ArkNill/claude-code-hidden-problem-analysis is a measured, methodically documented investigation of 11 confirmed client-side bugs in Claude Code that inflate token usage on Max plans by 10-20x. 93 stars, mostly referenced in HN and Reddit threads. The April 14 update is the most important data drop yet — 30,477 proxy requests over 14 days and a GrowthBook flag override that took two of the bugs to zero events.

graph TD
    A["Claude Code client"] --> B{GrowthBook flags}
    B -->|B4 enabled| C["Context mutation (5,500 events)"]
    B -->|B5 enabled| D["Aggressive cache invalidation (167,818 events)"]
    B -->|Override via proxy| E["B4=0, B5=0 over 4,919 requests"]
    C --> F[Token inflation 10-20x]
    D --> F

The thesis, measured

The repo’s TL;DR: 11 confirmed bugs (B1–B5, B8, B8a, B9, B10, B11, B2a) plus three preliminary findings. Cache bugs B1 and B2 are fixed in v2.1.91. Nine remain unfixed as of v2.1.101 — eight releases later. The evidence is a proxy that sits between Claude Code and the Anthropic API and logs every request/response header, which is the only way to see client-side token math separate from what Anthropic’s billing shows.

What makes this report different from the usual “Claude Code is expensive” thread is the causality work. Every bug claim is backed by either a request diff showing unnecessary context churn, or a response header (anthropic-ratelimit-*) showing which quota window is binding.

The GrowthBook override — the new evidence

Anthropic ships feature flags to Claude Code via GrowthBook. The repo documents a proxy-based override (the approach in anthropics/claude-code#42542): intercept the GrowthBook config response, force-flip the flags for B4 and B5 to off, and let everything else pass through unchanged.

Result across 4,919 subsequent requests over 4 days (same machine, same account, same usage pattern):

B5 events: 167,818 → 0
B4 events: 5,500 → 0

That’s a controlled elimination, which is the cleanest causal evidence you get outside of an A/B test run by the vendor. It effectively proves these GrowthBook flags directly control context mutation and cache invalidation behavior on the client.

The 7-day quota — previously invisible

A quieter finding: the anthropic-ratelimit-representative-claim header, which identifies which rate-limit window is binding, was five_hour in 100% of earlier reporting. With the 30K dataset, 22.6% of requests (5,279 / 23,374) showed seven_day as the binding constraint — concentrated on April 9-10 when 7-day utilization hit 0.85–0.97. After the weekly reset, five_hour resumed.

The operational implication: Max plan users who feel “throttled out of nowhere on a Monday morning” are hitting the 7-day window, not the 5-hour one. You can’t plan around a limit you can’t observe, and the 7-day window is not surfaced in the Claude Code UI or in Anthropic’s docs with any prominence.

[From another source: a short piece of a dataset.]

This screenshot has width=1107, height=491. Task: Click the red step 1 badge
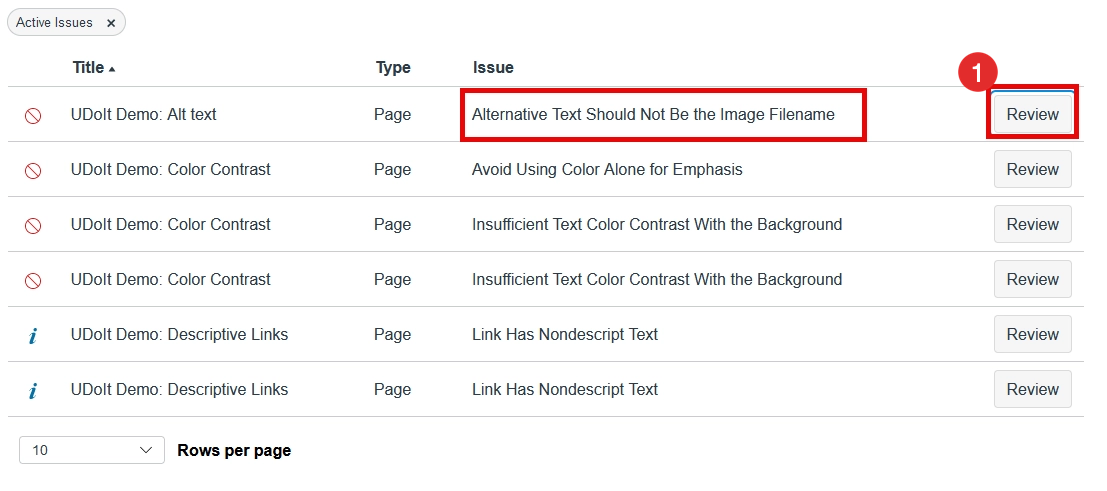click(977, 72)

Methodology notes worth borrowing

A few things the repo does right that are worth copying if you’re investigating any closed-source client:

Proxy, don’t modify — running a mitm proxy between client and API preserves the client’s behavior while making every request inspectable. Modifying the client (decompiling, patching) would invalidate the measurement.
Name every bug with a stable ID — B1 through B11 with B2a and B8a. Stable IDs let findings get cross-referenced across files and across releases without collisions.
Separate “confirmed” from “preliminary” — the repo explicitly distinguishes measured bugs from suspected ones (P1-P3). That discipline builds credibility and makes the document survive hostile scrutiny.
Acknowledge environment changes — the April 14 update flags that data from April 11 onward is from the overridden environment and can’t be mixed with the baseline. Small detail, huge integrity.

What’s not fixed

Nine bugs remain unpatched, including B11 (“adaptive thinking zero-reasoning”). Anthropic acknowledged B11 on Hacker News but hasn’t followed up with a fix. The fallback-percentage header, which the repo tracks separately and is unaffected by the flag override, is still showing non-zero rates — meaning some requests are silently routed to a smaller model than the user requested, which is its own category of bug.

Insights

Three takeaways. First, proxy-based observation is increasingly the only way to audit a closed-source AI client — billing telemetry from the vendor is aggregated and one-directional, and you need raw request flow to see what the client is actually doing. Second, GrowthBook flag injection is a plausible attack surface and also a plausible remediation surface — the same mechanism that causes the bugs can be used to mute them. Third, if you’re paying for a Max plan and burning through a 7-day quota on Monday, this repo is the most complete explanation of where that usage went — and the fact that the underlying problem is unfixed 8 releases later is a more interesting story than the bug itself.